## Data
+++

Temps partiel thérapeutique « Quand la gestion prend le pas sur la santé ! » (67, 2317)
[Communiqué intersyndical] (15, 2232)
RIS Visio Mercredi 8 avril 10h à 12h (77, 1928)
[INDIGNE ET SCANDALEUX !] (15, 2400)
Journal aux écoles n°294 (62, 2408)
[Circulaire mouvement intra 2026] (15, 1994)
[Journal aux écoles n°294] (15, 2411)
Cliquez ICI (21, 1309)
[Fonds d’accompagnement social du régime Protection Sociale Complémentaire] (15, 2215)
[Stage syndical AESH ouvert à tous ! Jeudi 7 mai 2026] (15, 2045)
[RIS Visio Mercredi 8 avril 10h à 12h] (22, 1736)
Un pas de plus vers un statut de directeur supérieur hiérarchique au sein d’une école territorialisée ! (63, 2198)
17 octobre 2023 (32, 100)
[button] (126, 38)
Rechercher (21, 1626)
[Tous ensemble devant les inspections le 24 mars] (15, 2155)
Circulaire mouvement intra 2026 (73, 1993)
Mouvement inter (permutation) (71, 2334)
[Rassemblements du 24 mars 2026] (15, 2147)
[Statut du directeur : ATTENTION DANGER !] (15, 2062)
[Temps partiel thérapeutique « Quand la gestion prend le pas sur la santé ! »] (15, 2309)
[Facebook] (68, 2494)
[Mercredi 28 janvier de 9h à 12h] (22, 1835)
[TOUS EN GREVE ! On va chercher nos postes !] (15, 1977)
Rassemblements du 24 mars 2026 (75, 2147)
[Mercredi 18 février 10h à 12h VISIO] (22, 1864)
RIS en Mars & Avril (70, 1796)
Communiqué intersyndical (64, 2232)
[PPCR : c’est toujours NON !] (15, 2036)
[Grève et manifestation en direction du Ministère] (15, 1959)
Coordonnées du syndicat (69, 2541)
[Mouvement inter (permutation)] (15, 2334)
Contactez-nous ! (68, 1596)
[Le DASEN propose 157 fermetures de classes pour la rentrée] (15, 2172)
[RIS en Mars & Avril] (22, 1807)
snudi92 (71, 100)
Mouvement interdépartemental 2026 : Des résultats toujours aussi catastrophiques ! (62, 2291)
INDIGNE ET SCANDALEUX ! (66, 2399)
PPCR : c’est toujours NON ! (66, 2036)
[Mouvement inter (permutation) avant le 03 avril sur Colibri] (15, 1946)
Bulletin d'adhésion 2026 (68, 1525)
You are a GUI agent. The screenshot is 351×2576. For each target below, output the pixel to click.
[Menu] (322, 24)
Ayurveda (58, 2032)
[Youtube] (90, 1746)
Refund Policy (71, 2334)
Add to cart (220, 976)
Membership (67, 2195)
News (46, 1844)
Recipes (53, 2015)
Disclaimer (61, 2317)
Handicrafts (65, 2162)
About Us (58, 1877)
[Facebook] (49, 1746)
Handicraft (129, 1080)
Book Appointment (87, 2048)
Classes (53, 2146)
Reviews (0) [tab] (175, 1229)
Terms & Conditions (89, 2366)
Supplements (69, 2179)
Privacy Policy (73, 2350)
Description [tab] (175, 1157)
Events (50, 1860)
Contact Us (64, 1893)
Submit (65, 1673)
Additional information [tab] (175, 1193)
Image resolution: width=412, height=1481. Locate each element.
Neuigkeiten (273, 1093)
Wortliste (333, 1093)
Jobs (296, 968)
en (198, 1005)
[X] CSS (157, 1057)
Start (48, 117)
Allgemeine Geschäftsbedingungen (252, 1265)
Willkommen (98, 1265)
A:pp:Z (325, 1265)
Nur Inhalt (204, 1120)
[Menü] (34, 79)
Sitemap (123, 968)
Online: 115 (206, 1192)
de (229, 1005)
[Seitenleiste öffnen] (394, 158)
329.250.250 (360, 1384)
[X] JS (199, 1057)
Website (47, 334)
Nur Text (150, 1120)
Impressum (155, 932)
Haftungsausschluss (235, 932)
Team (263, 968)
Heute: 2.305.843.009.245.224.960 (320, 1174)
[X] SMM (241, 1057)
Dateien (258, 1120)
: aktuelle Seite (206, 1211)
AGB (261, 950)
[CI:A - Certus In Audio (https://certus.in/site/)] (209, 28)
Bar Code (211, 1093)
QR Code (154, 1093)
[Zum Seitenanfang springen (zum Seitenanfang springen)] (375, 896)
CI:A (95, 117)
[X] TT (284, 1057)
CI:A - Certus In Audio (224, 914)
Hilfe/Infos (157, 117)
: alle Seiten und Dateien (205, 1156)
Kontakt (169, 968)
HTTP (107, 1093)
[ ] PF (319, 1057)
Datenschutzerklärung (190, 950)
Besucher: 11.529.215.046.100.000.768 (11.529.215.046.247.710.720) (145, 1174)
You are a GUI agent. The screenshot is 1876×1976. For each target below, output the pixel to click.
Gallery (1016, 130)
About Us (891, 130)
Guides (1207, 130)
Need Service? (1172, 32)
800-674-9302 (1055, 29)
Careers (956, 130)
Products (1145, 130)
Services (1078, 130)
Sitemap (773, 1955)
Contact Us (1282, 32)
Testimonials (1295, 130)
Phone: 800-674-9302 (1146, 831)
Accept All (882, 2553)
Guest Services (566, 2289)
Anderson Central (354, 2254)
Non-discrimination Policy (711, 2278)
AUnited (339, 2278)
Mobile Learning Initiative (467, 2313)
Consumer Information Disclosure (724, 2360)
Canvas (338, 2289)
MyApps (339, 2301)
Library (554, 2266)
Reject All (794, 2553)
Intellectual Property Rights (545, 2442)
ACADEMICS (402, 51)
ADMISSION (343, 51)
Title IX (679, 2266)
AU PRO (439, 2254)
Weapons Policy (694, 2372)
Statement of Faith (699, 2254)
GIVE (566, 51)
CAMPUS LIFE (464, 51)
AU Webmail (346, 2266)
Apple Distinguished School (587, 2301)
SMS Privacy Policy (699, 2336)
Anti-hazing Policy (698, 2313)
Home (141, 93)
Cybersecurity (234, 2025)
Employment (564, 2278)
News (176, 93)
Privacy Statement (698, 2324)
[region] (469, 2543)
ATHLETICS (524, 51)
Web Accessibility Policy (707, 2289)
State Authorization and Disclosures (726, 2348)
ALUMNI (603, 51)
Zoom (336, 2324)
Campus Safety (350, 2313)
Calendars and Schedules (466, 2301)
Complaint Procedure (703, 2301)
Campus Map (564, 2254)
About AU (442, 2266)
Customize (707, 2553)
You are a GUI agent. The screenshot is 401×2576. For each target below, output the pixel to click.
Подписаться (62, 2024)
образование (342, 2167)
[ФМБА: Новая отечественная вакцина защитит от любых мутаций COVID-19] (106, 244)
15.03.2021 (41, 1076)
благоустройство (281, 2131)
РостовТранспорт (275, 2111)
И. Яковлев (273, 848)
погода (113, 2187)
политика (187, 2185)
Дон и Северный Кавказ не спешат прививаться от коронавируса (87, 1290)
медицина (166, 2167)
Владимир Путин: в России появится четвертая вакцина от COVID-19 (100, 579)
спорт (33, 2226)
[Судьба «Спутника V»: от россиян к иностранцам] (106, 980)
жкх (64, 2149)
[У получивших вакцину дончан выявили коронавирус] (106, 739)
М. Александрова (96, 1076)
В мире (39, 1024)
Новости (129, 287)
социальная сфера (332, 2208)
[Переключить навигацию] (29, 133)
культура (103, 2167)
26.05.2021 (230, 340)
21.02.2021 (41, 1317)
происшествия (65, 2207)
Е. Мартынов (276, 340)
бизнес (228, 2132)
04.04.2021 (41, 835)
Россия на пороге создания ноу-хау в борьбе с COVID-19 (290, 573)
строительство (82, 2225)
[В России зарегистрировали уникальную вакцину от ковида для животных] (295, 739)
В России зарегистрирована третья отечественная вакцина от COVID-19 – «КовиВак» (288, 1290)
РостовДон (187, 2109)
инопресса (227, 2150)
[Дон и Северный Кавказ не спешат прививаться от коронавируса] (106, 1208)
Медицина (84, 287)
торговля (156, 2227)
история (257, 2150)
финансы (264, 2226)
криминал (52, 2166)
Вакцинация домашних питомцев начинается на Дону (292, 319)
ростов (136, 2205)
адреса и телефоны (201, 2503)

+++

## Task prompt
Please give back, exactly as it stands above, the stretch from the line with "[CI:A - Certus" through the line with "Gallery (1016, 130)", and no line outside it.

## Response to the exercise
[CI:A - Certus In Audio (https://certus.in/site/)] (209, 28)
Bar Code (211, 1093)
QR Code (154, 1093)
[Zum Seitenanfang springen (zum Seitenanfang springen)] (375, 896)
CI:A (95, 117)
[X] TT (284, 1057)
CI:A - Certus In Audio (224, 914)
Hilfe/Infos (157, 117)
: alle Seiten und Dateien (205, 1156)
Kontakt (169, 968)
HTTP (107, 1093)
[ ] PF (319, 1057)
Datenschutzerklärung (190, 950)
Besucher: 11.529.215.046.100.000.768 (11.529.215.046.247.710.720) (145, 1174)
You are a GUI agent. The screenshot is 1876×1976. For each target below, output the pixel to click.
Gallery (1016, 130)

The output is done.